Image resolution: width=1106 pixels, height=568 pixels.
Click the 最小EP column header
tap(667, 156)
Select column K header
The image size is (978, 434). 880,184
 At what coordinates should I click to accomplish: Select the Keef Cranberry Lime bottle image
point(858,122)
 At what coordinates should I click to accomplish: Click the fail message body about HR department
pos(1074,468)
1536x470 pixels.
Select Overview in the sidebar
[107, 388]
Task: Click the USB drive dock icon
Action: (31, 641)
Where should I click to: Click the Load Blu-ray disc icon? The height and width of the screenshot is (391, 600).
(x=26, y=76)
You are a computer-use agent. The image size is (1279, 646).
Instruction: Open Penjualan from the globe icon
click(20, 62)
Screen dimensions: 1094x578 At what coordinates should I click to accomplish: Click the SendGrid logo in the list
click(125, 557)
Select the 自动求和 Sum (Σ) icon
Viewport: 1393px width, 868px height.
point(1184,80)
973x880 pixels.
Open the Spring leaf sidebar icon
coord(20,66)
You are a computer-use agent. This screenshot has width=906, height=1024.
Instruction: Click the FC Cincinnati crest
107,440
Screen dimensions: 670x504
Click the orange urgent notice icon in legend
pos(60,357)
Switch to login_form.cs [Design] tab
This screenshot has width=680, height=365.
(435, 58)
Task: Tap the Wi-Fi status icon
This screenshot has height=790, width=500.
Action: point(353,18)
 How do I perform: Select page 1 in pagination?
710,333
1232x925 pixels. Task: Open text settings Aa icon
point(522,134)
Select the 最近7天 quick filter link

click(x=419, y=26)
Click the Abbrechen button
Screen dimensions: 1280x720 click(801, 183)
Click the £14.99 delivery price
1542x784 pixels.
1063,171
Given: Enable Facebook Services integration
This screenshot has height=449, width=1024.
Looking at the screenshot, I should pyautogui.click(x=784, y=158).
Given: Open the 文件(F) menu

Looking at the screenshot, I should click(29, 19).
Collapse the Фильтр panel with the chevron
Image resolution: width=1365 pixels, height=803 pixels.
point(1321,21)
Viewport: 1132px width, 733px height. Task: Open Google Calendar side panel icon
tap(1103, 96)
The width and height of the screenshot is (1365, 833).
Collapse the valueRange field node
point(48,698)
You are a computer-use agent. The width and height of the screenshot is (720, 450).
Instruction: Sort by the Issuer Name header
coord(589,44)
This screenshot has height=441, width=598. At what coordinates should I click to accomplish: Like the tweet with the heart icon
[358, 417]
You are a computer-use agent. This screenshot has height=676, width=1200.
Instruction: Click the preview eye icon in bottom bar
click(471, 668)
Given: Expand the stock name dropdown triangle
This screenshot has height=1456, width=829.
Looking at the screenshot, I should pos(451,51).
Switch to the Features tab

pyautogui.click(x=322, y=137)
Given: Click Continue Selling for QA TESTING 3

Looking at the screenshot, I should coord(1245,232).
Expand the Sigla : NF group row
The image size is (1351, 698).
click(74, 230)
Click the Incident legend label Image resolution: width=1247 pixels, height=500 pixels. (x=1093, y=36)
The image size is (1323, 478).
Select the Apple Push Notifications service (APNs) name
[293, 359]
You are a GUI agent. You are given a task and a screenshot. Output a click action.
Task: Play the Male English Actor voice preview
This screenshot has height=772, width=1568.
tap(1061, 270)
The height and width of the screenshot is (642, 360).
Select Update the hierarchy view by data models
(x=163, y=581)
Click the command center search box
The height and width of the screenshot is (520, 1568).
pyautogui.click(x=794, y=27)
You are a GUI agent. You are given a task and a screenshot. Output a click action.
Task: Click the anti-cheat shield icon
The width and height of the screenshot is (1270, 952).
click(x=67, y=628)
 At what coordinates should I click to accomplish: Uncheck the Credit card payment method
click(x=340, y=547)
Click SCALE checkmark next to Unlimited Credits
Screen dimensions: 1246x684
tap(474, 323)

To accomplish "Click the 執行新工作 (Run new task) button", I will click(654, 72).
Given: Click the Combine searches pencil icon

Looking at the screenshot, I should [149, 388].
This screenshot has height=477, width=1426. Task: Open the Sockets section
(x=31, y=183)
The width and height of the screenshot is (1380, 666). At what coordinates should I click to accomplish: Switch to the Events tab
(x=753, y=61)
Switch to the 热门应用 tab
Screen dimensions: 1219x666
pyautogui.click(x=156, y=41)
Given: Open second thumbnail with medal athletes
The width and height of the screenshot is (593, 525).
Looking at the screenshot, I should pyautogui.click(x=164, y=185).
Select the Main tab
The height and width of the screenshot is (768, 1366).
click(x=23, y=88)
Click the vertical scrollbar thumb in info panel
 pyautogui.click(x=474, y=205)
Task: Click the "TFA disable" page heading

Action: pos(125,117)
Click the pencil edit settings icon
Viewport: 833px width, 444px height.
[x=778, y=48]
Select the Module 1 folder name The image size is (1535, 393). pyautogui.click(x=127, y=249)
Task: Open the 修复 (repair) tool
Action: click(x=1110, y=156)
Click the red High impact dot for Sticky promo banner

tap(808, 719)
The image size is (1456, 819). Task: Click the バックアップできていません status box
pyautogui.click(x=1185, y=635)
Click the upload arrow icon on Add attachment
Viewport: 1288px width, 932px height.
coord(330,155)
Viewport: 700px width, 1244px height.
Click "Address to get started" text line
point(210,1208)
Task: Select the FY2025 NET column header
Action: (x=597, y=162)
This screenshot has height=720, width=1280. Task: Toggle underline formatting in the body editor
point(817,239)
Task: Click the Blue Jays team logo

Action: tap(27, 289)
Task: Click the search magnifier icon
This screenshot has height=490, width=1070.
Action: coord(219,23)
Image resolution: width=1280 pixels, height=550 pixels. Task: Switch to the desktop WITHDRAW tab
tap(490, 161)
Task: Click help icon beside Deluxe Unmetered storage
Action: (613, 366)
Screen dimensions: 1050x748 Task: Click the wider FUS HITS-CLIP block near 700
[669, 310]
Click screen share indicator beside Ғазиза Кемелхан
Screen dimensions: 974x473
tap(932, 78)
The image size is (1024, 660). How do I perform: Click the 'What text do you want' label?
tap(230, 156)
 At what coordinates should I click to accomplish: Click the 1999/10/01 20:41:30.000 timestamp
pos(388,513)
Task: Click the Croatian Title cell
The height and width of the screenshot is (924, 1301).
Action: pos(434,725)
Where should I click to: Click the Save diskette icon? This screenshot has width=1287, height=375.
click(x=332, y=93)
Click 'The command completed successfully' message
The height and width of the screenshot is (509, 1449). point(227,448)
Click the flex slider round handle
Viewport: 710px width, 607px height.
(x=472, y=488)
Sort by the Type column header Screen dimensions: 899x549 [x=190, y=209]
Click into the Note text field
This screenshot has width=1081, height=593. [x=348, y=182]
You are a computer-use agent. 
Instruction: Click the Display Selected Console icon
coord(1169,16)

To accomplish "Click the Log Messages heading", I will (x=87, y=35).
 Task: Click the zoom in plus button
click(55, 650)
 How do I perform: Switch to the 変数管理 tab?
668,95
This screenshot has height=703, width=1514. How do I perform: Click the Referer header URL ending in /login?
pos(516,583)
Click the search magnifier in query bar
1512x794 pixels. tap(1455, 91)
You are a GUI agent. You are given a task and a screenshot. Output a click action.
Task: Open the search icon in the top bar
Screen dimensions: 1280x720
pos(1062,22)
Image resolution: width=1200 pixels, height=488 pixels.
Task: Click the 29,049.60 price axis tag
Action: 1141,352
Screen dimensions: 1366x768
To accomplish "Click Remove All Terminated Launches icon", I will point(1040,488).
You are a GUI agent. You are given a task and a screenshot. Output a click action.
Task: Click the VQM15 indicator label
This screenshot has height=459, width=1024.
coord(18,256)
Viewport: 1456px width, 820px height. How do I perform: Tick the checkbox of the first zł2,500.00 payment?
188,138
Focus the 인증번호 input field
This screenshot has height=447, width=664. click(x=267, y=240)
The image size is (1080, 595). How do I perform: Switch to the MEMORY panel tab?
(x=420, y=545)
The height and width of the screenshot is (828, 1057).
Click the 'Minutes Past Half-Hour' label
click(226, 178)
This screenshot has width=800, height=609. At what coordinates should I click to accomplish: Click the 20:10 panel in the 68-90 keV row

Task description:
Scan the data above and report each line in which "computer" is present.

Exercise output:
You are a computer-use agent. The image size is (1279, 646).
You are a computer-use agent. This screenshot has width=906, height=1024.
You are a computer-use agent. The width and height of the screenshot is (720, 450).
You are a computer-use agent. This screenshot has height=676, width=1200.
You are a computer-use agent. 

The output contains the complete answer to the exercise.